アメリカ建国に繋がった「フレンチ・インディアン戦争」を元予備校講師がわかりやすく解説

17世紀後半から18世紀にかけて、イギリスとフランスは世界各地で植民地をめぐる争いを展開していました。18世紀半ば、ヨーロッパで起きた七年戦争に連動して北米大陸でもフレンチ・インディアン戦争が始まります。フレンチ・インディアン戦争とはどのような戦いで、戦争終結後の北米大陸はどうなったのでしょうか。今回はフレンチ・インディアン戦争の背景や経緯、戦争後の北米大陸の様子などについて元予備校講師がわかりやすく解説します。

フレンチ・インディアン戦争の背景

17世紀後半から18世紀にかけて、イギリスとフランスが世界各地で争ったことを第二次百年戦争といいます。イギリスとフランスが奪い合ったのは植民地でした。もっともはげしい争いを繰り広げたのが北米植民地です。北米での戦いはヨーロッパ本国での戦いとも連動。イギリスとフランスは100年余りにわたって繰り返し戦いました。代表的な戦争は、アン女王戦争とジョージ王戦争です。

英仏の対立と両国の北米大陸進出

17世紀中ごろ、イギリスとフランスは重商主義政策に基づき、世界各地で植民地を獲得しようと動き出しました。ヨーロッパ本国はもとより、インドや北米植民地でも両国は激しく戦います。

この間、ヨーロッパでは各国の同盟関係が大きく変化するなどしましたが、イギリスとフランスの敵対関係はかわりません

北米大陸への進出は英仏ほぼ同じころに始まりました。17世紀前半、イギリスはヴァージニアニューイングランドといった植民地を建設。フランスはケベック植民地をつくります。

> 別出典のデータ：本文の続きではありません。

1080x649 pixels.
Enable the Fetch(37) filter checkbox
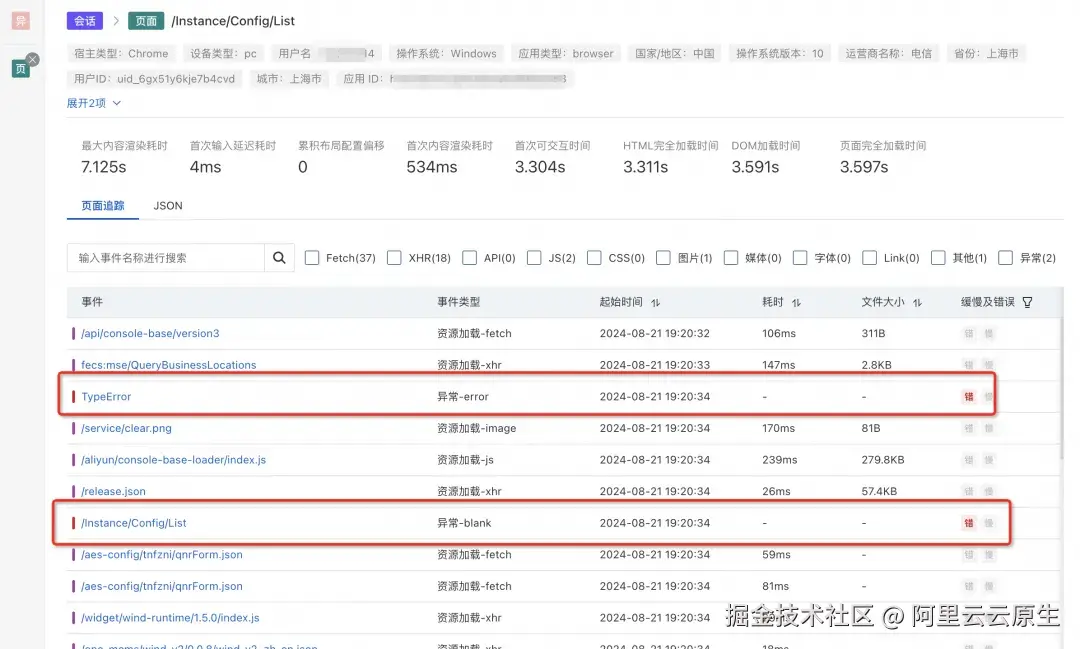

1650年代から1670年代にかけて、イギリスはオランダとの英蘭戦争に勝利し、ニューヨークを奪取。北米大西洋岸の拠点を固めました。

フランスは1682年にルイジアナ植民地を建設。ミシシッピ川流域を抑えようとします。両国の対立は18世紀にも引き継がれました。

スペイン継承戦争とアン女王戦争

1701年、カルロス2世が死去したことによりスペイン=ハプスブルク家の血統が断絶しました。これを受け、フランス王ルイ14世は自分の孫のフィリップにスペイン王家を相続させようとしました。

一方、オーストリア=ハプスブルク家は皇帝レオポルド1世の妃がカルロス2世の妹であったため、レオポルド1世の次男をスペイン王にしようと画策します。オーストリアは反フランスの大同盟を結成し、フランスと戦いました。イギリスはオーストリア側に立ちフランスと戦います。ヨーロッパでの戦いはオーストリア・イギリス・オランダの連合軍が優位に戦いを進めました。

また、イギリスとフランスは海外の植民地でも戦います。北米でおきたイギリスとフランスの戦いをアン女王戦争といいました。結局、イギリスはアン女王戦争でフランスに勝利。フランスから北米植民地を奪い取ります

オーストリア継承戦争とジョージ王戦争

1740年、ハプスブルク家の当主で神聖ローマ皇帝だったカール6世が死去します。カールには跡を継ぐべき男子がいなかったので、生前、「国事詔書(プラグマティッシェザンクティオン)」を発布し、女子のマリア=テレジアがオーストリアを相続できるよう各国に根回ししていました。

しかし、プロイセン王フリードリヒ2はこれを認めず、オーストリアと戦端を開きます。フリードリヒの目的はシュレジェン地方の奪取でした。フランスはプロイセンに味方します。

イギリスはフランスと植民地をめぐって争っていたため、フランスの敵対陣営であるオーストリアに味方しました。ヨーロッパでオーストリア継承戦争が起きると、北米大陸ではジョージ王戦争が起きます。オーストリア継承戦争はプロイセンの勝利ジョージ王戦争は引き分けに終わりました。

フレンチ・インディアン戦争の経緯

Troupes de la Marine 2.jpg
Charny投稿者自身による作品, CC 表示-継承 3.0, リンクによる

オーストリア継承戦争で敗北したマリア=テレジアは、プロイセンからシュレジェン地方を取り戻すべく、歴史的宿敵であるフランスと和解するという外交革命を成し遂げます。イギリスはフランスと敵対していたため、同盟相手をプロイセンに変更しました。ヨーロッパで七年戦争が始まると、北米大陸ではフレンチ・インディアン戦争が始まります。